====== Data for the task

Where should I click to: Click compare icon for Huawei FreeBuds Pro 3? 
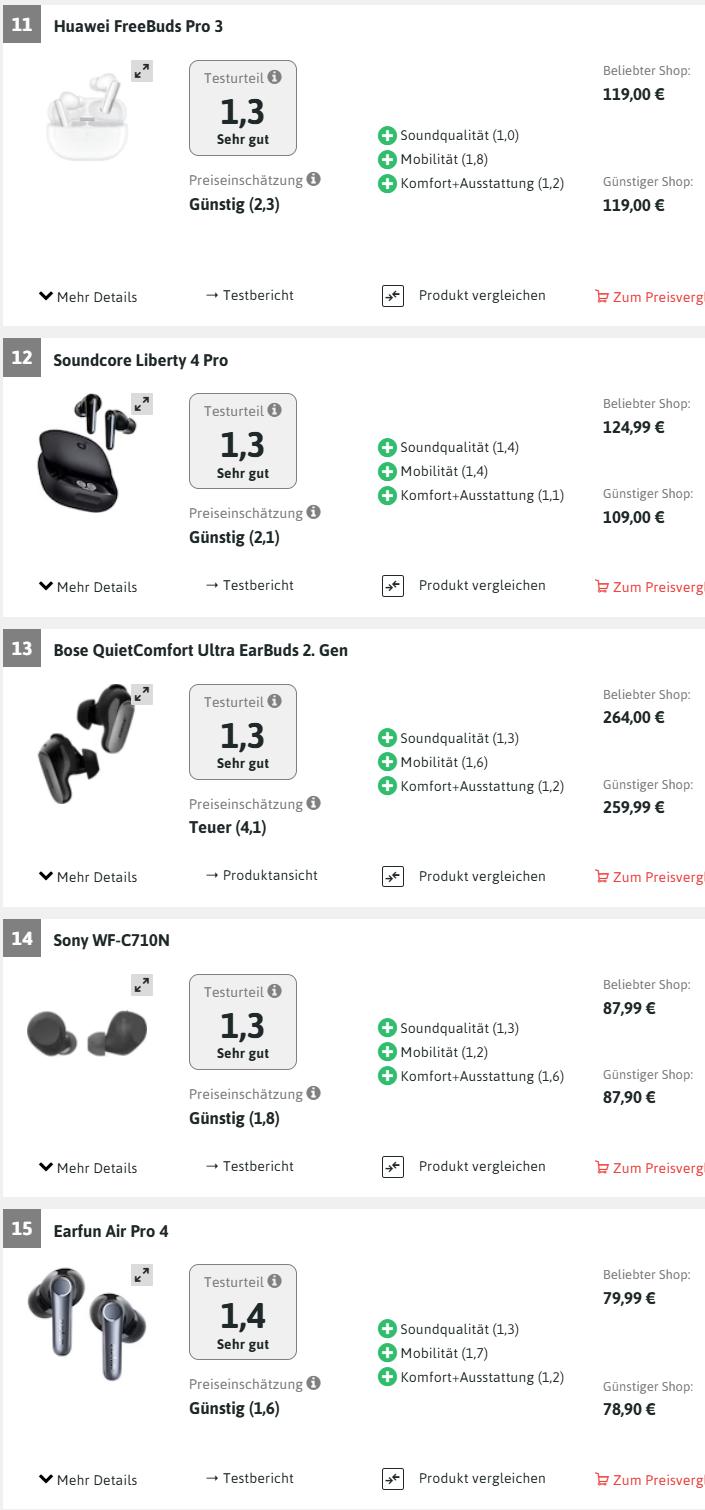point(392,296)
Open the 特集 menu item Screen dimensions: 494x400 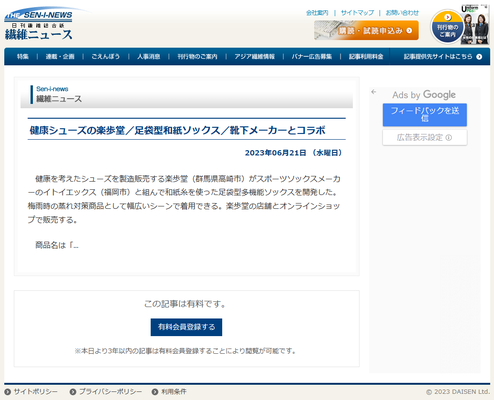tap(23, 57)
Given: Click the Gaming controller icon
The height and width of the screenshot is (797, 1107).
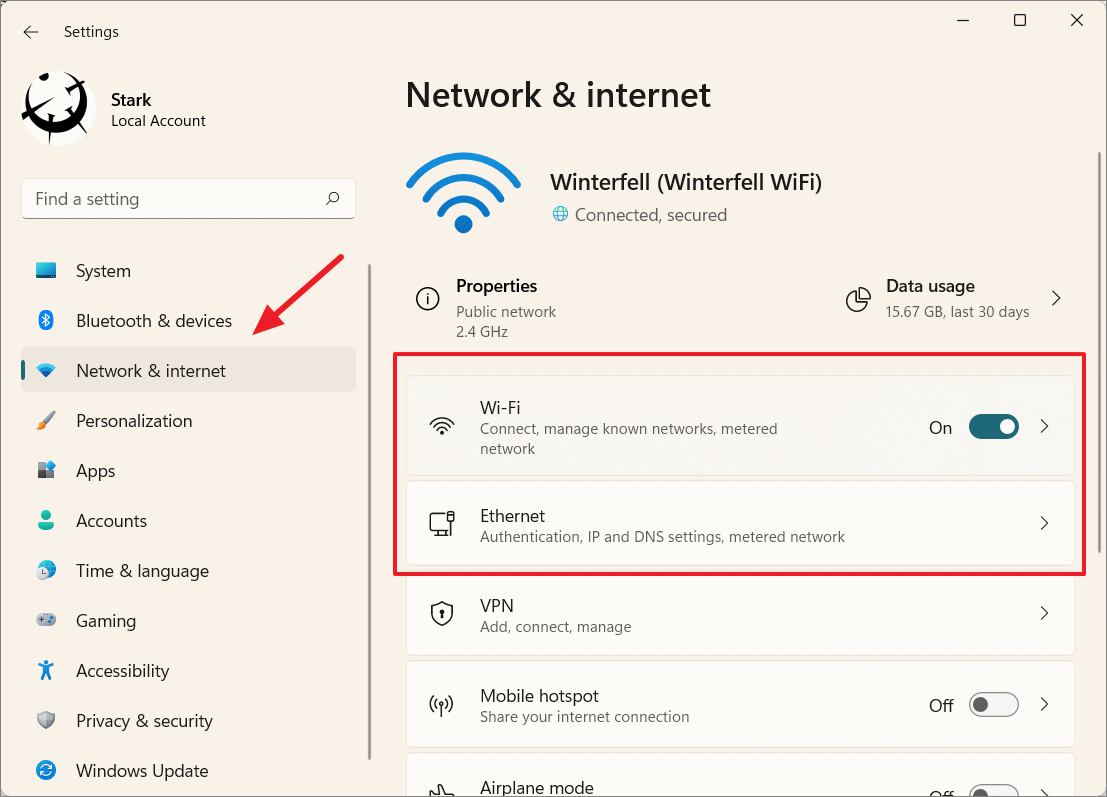Looking at the screenshot, I should (46, 620).
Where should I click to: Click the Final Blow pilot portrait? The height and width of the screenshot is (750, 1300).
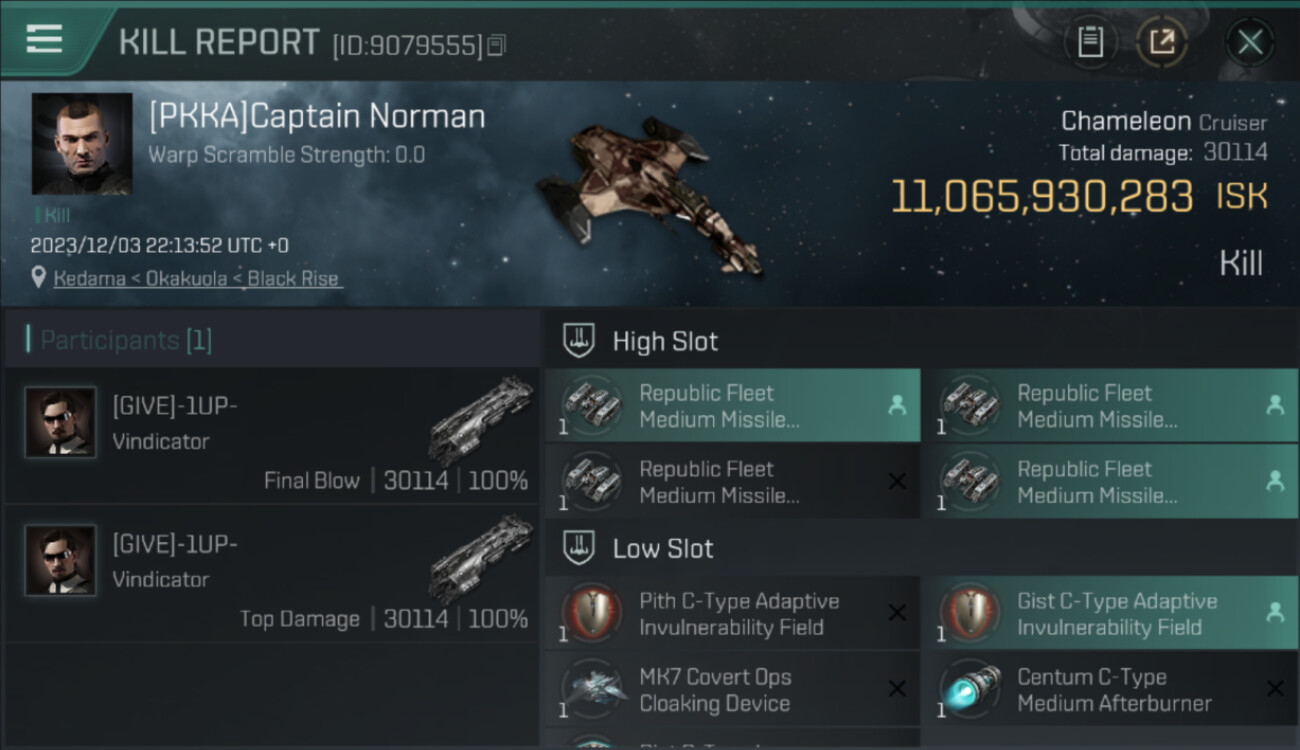[61, 422]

============

● **Problem description**: Retype the line containing "Given: Click the Gaming controller icon" and all lines after it through the end of the material, exactly and only those, leaving out pictures.

● **Response box**:
Given: Click the Gaming controller icon
The height and width of the screenshot is (797, 1107).
Looking at the screenshot, I should (46, 620).
Where should I click to: Click the Final Blow pilot portrait? The height and width of the screenshot is (750, 1300).
[61, 422]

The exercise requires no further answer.